Namun, tidak demikian dengan Alina M.S. Niut. Gadis 26 tahun yang bekerja sebagai tenaga sukarela pada Dinas Kesehatan Kabupaten Manggarai ini, justru “dekat” dengan Orang Tanpa Gejala (OTG).
Rini, demikian ia disapa, merupakan petugas jaga OTG yang menjalani karantina di Wisma Atlet Stadion Golo Dukal, Kabupaten Manggarai. Setiap hari, Rini selalu berhadapan dengan OTG: mengurus makan-minum mereka, mendampingi OTG saat berolahraga dan lainnya.
Ia mengaku, sejak pertama kali ditugaskan untuk menjaga OTG di tempat karantina tersebut, dirinya sering melihat beberapa temannya yang takut dengan OTG.
“Saya rasa, itu aneh dan miris sekali. Padahal mereka sudah tahu bahwa Covid-19 itu seperti apa dan tugas mereka apa,” tutur Rini kepada Ekora NTT.
Tim medis, kata Rini, merupakan garis terdepan dalam melawan pandemi Covid-19. Oleh karena itu, ia mengaku tidak merasa cemas, apalagi takut saat bertugas.
“Justru saya senang di sana. Saya ikhlas dalam menjaga mereka. Karena itu sudah bagian tugas kami sebagai tenaga kesehatan untuk rawat mereka,” ujarnya Alumnus FKM Undana Kupang itu.
“Kalau kami makan snack seperti ubi dan kopi, saya biasa bagi dan buatkan untuk mereka,” lanjutnya.
Menurutnya di shelter kabupaten Manggarai, meskipun tidak pernah kontak langsung dengan OTG, tapi kedekatan hati mereka begitu terasa.
“Saya juga turut merasakan bagaimana perasaan mereka yang jauh dari keluarga, melepas semua aktifitas yang biasa mereka lakukan sehari-hari,” ceritanya.
Rini menuturkan, OTG yang dikarantina lebih banyak menghabiskan waktu di dalam kamar, begitu juga dengan petugas kesehatan. Rini mengaku bangga dengan keluarga yang begitu memahami tugasnya.
“Ketika saya pulang rumah, orang rumah tidak pernah takut karena sudah di awal ada Covid-19 juga, saya sudah berikan edukasi di orang rumah. Jadi, mereka tidak takut,” pungkasnya.
Stop Stigma
Berdasarkan pengalaman pribadinya bersama OTG di tempat karantina Rini pun merenungkan bahwa baik ODP, PDP, OTG maupun pasien positif Covid-19 tidak pantas untuk mendapatkan cemoohan, cercaan, fitnah, bahkan stigma. Yang pantas diberikan untuk mereka adalah dukungan, dukungan, dan dukungan.
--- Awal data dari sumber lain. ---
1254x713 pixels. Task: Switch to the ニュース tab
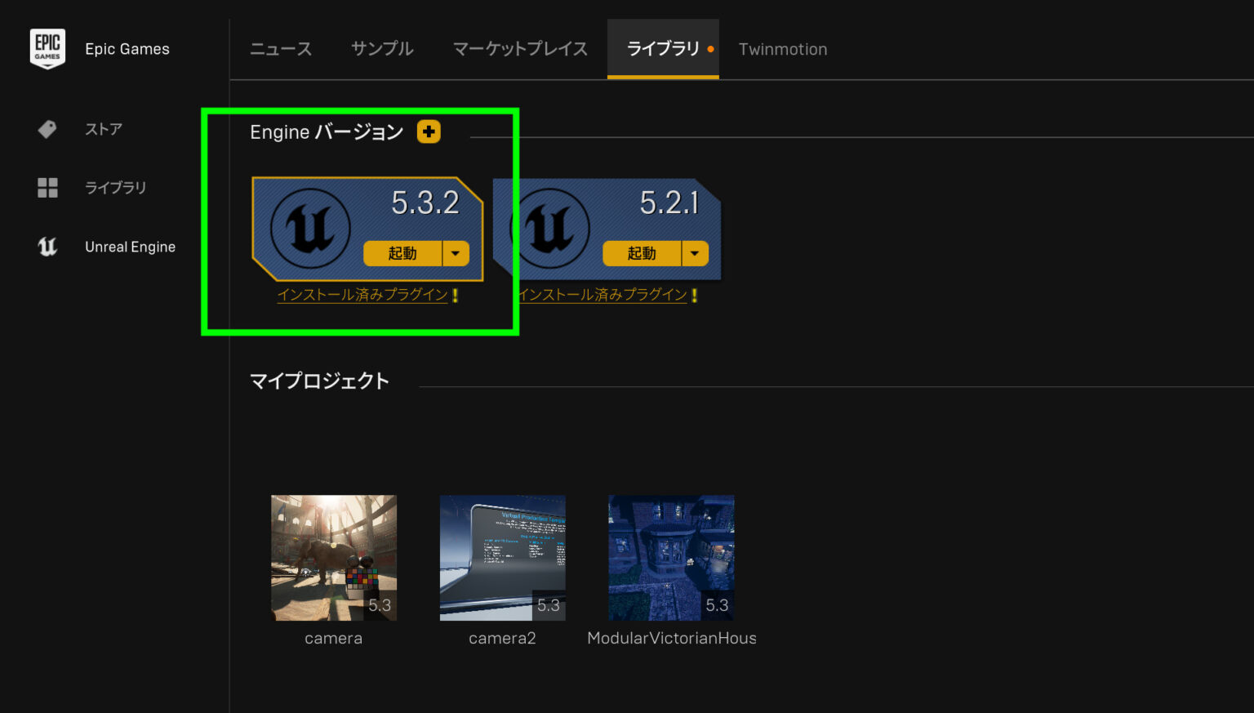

Mereka membutuhkan dukungan dari semua pihak, baik keluarga, masyarakat maupun untuk meningkatkan daya tahan tubuh. Yang penting juga adalah informasi yang positif akan mendorong untuk sembuh dan kembali pulih.
Rini mengalami bahwa beban orang yang dikarantina tidak hanya beban sakit. Benar bahwa pasien itu sakit. Ada gangguan dalam tubuhnya karena masuknya virus. Tapi beban lain yang dialami adalah beban mental, batin atau beban psikologis.
Rini menyaksikan bahwa orang yang dikarantina merasakan beban psikologis itu. Mereka tak bicara, tapi roman wajah bisa memperlihatkan keadaan hati. Ia prihatin dengan mereka. Setia dan senang menjaga orang yang dikarantina, demikian dukungan yang ditunjukkan Rini.
Dengan kerendahan hati, Rini meminta masyarakat untuk tidak panik dengan pandemi Covid-19. Apalagi menstigma negatif mereka-mereka yang dikarantina.